**Passage shown:**
[start]
Joseph Walker
by Joseph Walker
21 min read

Categories

Tags

For more on data viz, get an introduction to ggplot2 in part 1 or get into the weeds in part 3!

Part 2

In Part 1, we discussed 3 elements of the grammar of graphics: data, aesthetics, & geometries. We will continue our understanding of data viz by focusing our attention on other important layers:

  • Statistics
  • Coordinates
  • Facets
  • Themes

Let’s begin by loading the required packages.

# load required packages
library(tidyverse)
library(MASS) # for datasets
library(forcats)
library(ggthemes)

Statistics

Some statistics functions and geom functions can be used synonymously in ggplot2. An example of this is the geom_bar, geom_histogram and geom_freqpoly functions. Under the hood, these functions are using the stat_bin function to plot the data.

# assign plot object
p <- ggplot(iris, aes(x = Sepal.Width))

# plot with geom_histogram
p + geom_histogram()

plot of chunk unnamed-chunk-2

# plot with geom_bar
p + geom_bar()

plot of chunk unnamed-chunk-2

# plot with stat_bin
p + stat_bin()

plot of chunk unnamed-chunk-2

Similarly, we can apply the smoothing statistics applied by the stat_smooth function with geom_smooth.

# assign plot object
p <- ggplot(iris, aes(Petal.Length, Sepal.Length, color = factor(Species)))

# scatter plot with least squares modeling for each individual Species, and the dataset as a whole.
# we can determine whether the confidence interval ribbon appears by setting the 'se' argument.
p + geom_point() +
  geom_smooth(method = "lm") +
  geom_smooth(method = "lm", se = FALSE, aes(group = 1))

plot of chunk unnamed-chunk-3

LOESS smoothing is a non-parametric form of regression that uses a weighted, sliding-window, average to calculate a line of best fit. We can control the size of this window with the span argument

# set individual models to loess (default) and adjust the span
p + 
  geom_point() +
  geom_smooth(se = F, span = 0.7) 

plot of chunk unnamed-chunk-4

# add overall model layer (loess) change individual model layers to 'lm'.
p + 
  geom_point()+
  geom_smooth(method = "lm") +
  stat_smooth(aes(group = 1), method = "loess", se = F, col = "black")

plot of chunk unnamed-chunk-4

Notice in the plot above that I used both geom_smooth and stat_smooth. As mentioned before, these functions are interchangeable.
[end]
**Request:** Reproduce word for word the stretch of the ggplot2 tutorial from "In Part 1, we" through "library(forcats)". The rows that come next aren't needed for anything here.

**Data excerpts:**
[start]
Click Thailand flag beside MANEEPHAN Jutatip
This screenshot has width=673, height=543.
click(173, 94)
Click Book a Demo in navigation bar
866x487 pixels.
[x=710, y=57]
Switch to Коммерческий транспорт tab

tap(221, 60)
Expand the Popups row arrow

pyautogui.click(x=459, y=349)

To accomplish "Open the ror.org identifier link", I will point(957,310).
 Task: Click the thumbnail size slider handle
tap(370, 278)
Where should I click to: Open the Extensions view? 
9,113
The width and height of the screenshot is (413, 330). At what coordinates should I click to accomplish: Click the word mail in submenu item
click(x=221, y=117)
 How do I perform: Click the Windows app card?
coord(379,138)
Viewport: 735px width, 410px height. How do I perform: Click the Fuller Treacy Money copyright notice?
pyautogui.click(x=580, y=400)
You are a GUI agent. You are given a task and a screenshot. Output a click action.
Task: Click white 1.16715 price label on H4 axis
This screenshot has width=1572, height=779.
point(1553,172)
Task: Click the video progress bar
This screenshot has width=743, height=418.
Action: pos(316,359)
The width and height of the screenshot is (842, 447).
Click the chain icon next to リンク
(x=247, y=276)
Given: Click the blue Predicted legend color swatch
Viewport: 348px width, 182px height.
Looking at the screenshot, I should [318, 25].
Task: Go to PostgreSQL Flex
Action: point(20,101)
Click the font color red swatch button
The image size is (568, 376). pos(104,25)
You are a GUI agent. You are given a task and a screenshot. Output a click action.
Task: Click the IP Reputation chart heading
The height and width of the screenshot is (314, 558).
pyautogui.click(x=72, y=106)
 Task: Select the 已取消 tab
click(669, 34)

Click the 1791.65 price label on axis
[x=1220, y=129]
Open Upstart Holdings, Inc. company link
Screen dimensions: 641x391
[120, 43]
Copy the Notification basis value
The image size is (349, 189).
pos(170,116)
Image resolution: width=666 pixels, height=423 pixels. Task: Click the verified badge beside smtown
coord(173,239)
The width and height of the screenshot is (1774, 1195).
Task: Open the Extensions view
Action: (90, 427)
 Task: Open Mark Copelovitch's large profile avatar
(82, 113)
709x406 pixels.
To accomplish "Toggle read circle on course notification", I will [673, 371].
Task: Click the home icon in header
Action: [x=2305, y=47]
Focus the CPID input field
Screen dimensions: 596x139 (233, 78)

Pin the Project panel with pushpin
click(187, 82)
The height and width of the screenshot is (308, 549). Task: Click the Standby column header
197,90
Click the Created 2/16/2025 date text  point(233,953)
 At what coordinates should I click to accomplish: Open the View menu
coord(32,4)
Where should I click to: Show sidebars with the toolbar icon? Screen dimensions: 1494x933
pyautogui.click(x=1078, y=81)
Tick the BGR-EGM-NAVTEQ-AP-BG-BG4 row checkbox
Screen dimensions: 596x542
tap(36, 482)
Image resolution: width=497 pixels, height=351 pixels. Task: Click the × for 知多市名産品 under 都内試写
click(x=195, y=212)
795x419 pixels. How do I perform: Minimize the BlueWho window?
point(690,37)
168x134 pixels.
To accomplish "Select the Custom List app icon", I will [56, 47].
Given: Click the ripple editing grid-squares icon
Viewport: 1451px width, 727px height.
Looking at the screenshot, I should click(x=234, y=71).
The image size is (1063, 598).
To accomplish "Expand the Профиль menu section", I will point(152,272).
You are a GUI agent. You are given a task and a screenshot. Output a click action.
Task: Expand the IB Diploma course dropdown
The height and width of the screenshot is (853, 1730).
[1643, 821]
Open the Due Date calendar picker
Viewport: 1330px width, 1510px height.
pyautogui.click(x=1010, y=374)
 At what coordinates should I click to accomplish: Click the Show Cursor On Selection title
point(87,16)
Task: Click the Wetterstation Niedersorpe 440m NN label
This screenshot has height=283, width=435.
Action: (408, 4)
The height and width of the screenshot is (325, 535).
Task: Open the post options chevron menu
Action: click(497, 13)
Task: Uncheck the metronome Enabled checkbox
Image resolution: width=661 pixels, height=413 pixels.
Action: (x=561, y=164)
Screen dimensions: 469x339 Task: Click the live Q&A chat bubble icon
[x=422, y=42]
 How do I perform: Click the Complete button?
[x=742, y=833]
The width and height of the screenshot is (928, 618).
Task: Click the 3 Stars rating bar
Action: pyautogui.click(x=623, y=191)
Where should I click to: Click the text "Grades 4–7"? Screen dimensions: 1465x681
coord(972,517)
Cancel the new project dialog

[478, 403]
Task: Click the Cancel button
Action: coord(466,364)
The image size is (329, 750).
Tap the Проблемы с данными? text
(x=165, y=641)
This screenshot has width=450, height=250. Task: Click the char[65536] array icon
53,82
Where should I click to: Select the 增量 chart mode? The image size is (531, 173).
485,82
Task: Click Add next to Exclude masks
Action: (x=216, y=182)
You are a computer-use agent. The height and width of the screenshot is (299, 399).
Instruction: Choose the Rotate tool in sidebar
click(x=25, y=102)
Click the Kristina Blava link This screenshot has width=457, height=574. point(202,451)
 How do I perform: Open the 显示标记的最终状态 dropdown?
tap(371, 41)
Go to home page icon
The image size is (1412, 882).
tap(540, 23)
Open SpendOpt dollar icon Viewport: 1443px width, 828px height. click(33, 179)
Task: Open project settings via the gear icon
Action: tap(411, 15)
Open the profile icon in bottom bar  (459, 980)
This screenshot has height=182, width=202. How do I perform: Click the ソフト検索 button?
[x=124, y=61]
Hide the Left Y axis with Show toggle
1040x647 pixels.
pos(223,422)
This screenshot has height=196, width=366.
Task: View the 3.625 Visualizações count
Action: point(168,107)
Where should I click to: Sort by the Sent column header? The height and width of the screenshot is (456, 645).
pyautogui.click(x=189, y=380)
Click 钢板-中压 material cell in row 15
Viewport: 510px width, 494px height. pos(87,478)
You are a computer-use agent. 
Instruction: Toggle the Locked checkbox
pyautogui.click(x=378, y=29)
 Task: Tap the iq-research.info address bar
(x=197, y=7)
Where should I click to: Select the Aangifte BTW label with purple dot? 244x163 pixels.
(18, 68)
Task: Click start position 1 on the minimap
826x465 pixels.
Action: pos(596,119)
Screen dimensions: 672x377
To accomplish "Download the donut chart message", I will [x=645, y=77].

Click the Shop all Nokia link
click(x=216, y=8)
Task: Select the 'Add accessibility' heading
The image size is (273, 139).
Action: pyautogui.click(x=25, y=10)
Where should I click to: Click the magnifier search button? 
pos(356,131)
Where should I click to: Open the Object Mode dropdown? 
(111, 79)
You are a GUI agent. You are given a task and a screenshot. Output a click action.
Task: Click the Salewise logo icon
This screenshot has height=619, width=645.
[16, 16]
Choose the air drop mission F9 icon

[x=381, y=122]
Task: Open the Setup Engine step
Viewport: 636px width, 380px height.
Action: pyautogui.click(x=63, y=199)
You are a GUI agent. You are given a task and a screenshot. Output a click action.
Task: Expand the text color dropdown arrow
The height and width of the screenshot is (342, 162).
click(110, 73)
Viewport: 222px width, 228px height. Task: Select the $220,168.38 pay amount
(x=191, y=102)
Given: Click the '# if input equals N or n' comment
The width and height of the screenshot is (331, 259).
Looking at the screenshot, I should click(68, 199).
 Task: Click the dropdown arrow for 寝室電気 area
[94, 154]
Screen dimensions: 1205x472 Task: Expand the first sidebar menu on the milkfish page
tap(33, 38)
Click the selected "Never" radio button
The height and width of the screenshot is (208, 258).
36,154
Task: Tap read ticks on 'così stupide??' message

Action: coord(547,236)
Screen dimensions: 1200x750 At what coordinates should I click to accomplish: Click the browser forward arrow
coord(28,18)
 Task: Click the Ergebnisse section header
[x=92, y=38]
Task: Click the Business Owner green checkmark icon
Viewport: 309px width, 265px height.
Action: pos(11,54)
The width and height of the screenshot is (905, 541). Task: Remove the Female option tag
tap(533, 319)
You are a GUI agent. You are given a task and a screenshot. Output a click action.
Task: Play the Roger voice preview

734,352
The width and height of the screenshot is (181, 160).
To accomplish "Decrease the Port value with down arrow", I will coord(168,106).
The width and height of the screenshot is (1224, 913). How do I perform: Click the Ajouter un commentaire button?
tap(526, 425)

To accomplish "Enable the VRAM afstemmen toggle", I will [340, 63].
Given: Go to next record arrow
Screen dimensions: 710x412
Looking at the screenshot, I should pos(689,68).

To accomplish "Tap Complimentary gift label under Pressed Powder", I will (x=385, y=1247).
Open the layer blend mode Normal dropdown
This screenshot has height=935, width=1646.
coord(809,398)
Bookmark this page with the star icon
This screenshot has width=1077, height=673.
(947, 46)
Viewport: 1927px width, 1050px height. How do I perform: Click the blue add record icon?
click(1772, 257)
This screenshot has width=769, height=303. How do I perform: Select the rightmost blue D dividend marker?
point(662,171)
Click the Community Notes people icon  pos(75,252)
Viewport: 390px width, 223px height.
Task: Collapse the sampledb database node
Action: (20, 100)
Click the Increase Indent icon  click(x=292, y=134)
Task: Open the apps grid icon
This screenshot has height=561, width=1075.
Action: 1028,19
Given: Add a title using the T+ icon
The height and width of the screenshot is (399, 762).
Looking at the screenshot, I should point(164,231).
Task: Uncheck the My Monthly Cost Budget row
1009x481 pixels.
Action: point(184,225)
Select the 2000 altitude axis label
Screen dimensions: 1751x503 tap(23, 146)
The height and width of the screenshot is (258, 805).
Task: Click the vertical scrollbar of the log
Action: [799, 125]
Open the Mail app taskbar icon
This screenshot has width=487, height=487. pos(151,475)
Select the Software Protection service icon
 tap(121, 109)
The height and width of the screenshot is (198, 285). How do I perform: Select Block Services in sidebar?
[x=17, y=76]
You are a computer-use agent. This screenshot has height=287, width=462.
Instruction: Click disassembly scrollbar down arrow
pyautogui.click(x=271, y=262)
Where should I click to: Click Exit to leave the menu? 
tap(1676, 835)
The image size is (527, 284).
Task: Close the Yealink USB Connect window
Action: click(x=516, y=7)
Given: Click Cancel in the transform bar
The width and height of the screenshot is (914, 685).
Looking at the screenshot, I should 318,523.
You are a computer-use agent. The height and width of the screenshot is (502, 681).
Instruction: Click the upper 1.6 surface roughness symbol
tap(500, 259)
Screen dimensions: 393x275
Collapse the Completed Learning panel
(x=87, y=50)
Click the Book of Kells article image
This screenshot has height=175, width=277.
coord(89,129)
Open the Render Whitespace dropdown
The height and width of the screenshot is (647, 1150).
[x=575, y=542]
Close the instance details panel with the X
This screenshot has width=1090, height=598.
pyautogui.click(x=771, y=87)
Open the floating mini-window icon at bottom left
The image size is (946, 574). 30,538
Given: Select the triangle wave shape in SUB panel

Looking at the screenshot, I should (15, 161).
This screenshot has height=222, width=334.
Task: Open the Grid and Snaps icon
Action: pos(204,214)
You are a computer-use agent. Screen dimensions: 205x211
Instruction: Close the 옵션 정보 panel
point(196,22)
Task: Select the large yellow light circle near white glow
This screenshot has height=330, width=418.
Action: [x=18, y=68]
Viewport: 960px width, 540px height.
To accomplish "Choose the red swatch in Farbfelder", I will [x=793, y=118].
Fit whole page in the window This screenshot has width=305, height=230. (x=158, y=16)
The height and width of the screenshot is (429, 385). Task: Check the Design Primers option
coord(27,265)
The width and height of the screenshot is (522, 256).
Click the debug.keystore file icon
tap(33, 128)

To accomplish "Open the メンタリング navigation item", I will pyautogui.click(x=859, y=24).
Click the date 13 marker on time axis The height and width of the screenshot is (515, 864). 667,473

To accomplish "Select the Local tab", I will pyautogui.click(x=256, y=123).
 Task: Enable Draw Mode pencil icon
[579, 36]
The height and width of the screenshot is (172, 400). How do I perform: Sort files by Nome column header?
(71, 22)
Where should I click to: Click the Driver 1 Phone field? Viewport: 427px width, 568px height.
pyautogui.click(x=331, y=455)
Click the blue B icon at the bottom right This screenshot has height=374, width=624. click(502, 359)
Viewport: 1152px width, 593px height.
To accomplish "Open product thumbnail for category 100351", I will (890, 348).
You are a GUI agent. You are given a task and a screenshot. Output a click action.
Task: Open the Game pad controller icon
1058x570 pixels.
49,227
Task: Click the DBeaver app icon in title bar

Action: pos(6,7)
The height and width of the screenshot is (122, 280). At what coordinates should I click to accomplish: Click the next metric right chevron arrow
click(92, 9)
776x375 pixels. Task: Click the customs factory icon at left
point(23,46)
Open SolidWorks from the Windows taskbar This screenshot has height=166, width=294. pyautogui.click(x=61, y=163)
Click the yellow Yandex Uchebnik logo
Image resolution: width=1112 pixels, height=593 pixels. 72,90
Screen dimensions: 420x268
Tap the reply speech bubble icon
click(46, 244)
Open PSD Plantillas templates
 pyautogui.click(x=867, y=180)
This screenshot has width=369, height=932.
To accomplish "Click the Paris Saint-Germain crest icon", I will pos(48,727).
[end]
**Response to this task:**
In Part 1, we discussed 3 elements of the grammar of graphics: data, aesthetics, & geometries. We will continue our understanding of data viz by focusing our attention on other important layers:

  • Statistics
  • Coordinates
  • Facets
  • Themes

Let’s begin by loading the required packages.

# load required packages
library(tidyverse)
library(MASS) # for datasets
library(forcats)